ZIEL DER ÜBUNG. Schreibe den folgenden Bericht über die Verstimmung der CSU wegen der Kritik aus der evangelischen Kirche im selben Stil weiter, beginnend nach seinem letzten Satz.

DOKUMENTAUSZUG.
-.-.-
CSU weiter verstimmt wegen Kritik aus der evangelischen Kirche

CSU weiter verstimmt wegen Kritik aus der evangelischen Kirche
Der "Brandbrief" der Berliner Büros der Kirchen zur Asylpolitik der Unionsparteien wirkt nach. CSU-Politiker äußern sich weiterhin verstimmt. Evangelische Spitzenrepräsentanten verteidigen die Positionierung in Zeiten des Wahlkampfs.

Frankfurt a.M. (epd). Das Verhältnis zwischen der CSU und der evangelischen Kirche bleibt zwei Wochen nach der umstrittenen Asyl-Abstimmung im Bundestag angespannt. Während Parteichef Markus Söder und der Vorsitzende der CSU-Fraktion im Bayerischen Landtag, Klaus Holetschek die kirchliche Stellungnahme zum Kurs unter dem Unions-Kanzlerkandidaten Friedrich Merz (CDU) abermals kritisierten, verteidigte die Ratsvorsitzende der Evangelischen Kirche in Deutschland (EKD), Kirsten Fehrs, die Positionierung als Beitrag zu politischen Debatte.

Holetschek sagte der „Augsburger Allgemeinen“ (Donnerstag): „Die Fragen der Tagespolitik gehören in einer Demokratie ins Parlament, nicht in die Predigt.“ Die von der EKD und der katholischen Deutschen Bischofskonferenz geäußerte Kritik am Kurs von Merz so kurz vor der Bundestagswahl sei ein „Kardinalfehler“. Dem Evangelischen Pressedienst (epd) sagt der Katholik Holetschek, wenn sich die Kirchen kurz vor einer Wahl bei gesellschaftlich hochkontroversen Debatten „klar auf eine Seite schlagen, habe ich kein gutes Gefühl“. Er sehe die „zentralen Kompetenzen“ der Kirchen darin, der Gesellschaft ein christliches Fundament zu geben.

Söder, der der evangelischen Kirche angehört, sagte dem „RedaktionsNetzwerk Deutschland“ (Donnerstag): „Die Kritik nehmen wir an, aber umgekehrt müssen wir auch unsere Meinung sagen dürfen - auch ich als gläubiger Christ.“ Der bayerische Ministerpräsident sprach von einem „offenbar unabgestimmten Schreiben der politischen Büros der Kirchen“. Mehrere Bischöfe und viele Gläubige hätten sich sofort davon distanziert.
-.-.-
QUELLENAUSZUG.
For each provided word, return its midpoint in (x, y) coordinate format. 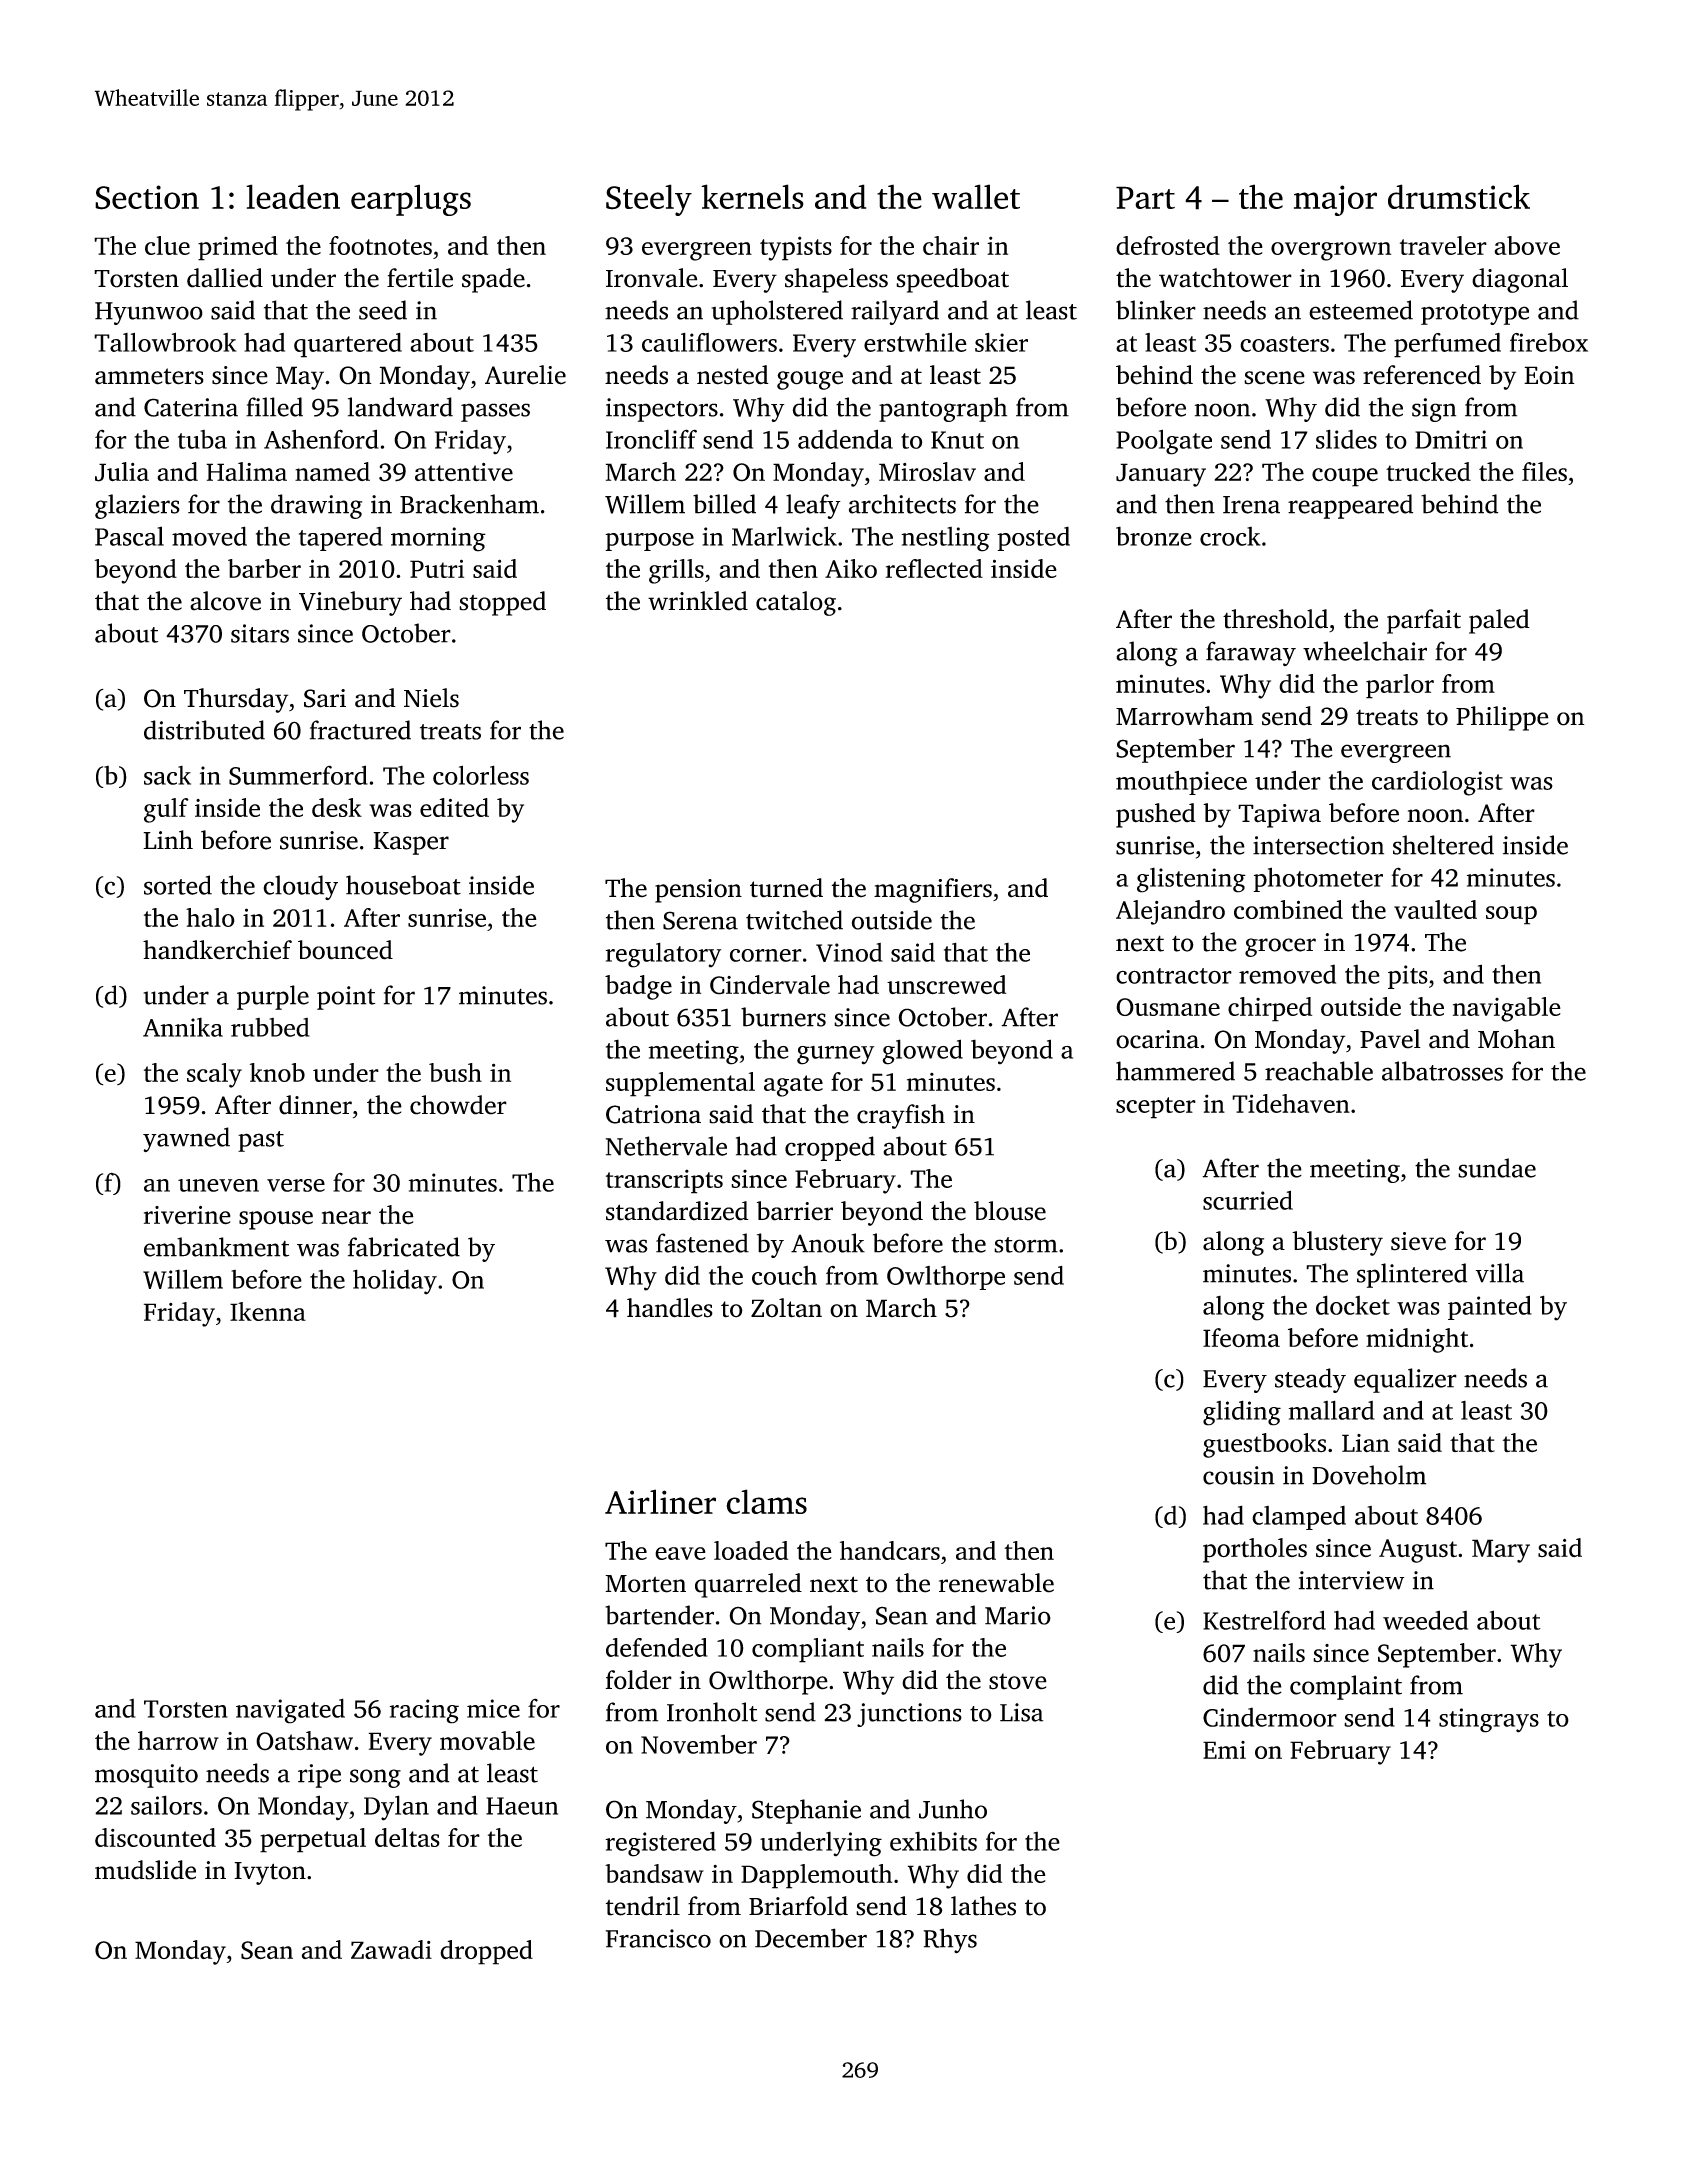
-.-.-
ERGEBNIS DER AUFGABE.
Die Ratsvorsitzende Fehrs sagte am Donnerstag bei einer Online-Pressekonferenz, zum Thema Migration und Stärkung der Demokratie hätten die Kirchen „sehr klare Positionen“, und es sei auch wichtig, dass sie in den demokratischen Diskurs eingetragen werden. Gleichzeitig „erheben diese Papiere niemals den Anspruch, letzte Wahrheiten zu verkünden“, sagte die Hamburger Bischöfin.

Mit den Stimmen von CDU/CSU, FDP und AfD war am 29. Januar im Bundestag ein Antrag verabschiedet worden, der dauerhafte Grenzkontrollen, Zurückweisungen von Flüchtlingen an der Grenze und eine unbefristete Inhaftnahme von vollziehbar ausreisepflichtigen Ausländern fordert. Die Berliner Büros der Kirchen hatten sich zuvor mit einem Schreiben an Bundestagsabgeordnete gewandt, in dem sowohl der Inhalt als auch die absehbare Inkaufnahme von Stimmen der in Teilen rechtsextremen AfD kritisiert wurden. Den Brandbrief hatten die Leitungen der Berliner Büros der Kirchen unterzeichnet, Anne Gidion für die evangelische und Karl Jüsten für die katholische Kirche. Einzelne katholische Bischöfe distanzierten sich.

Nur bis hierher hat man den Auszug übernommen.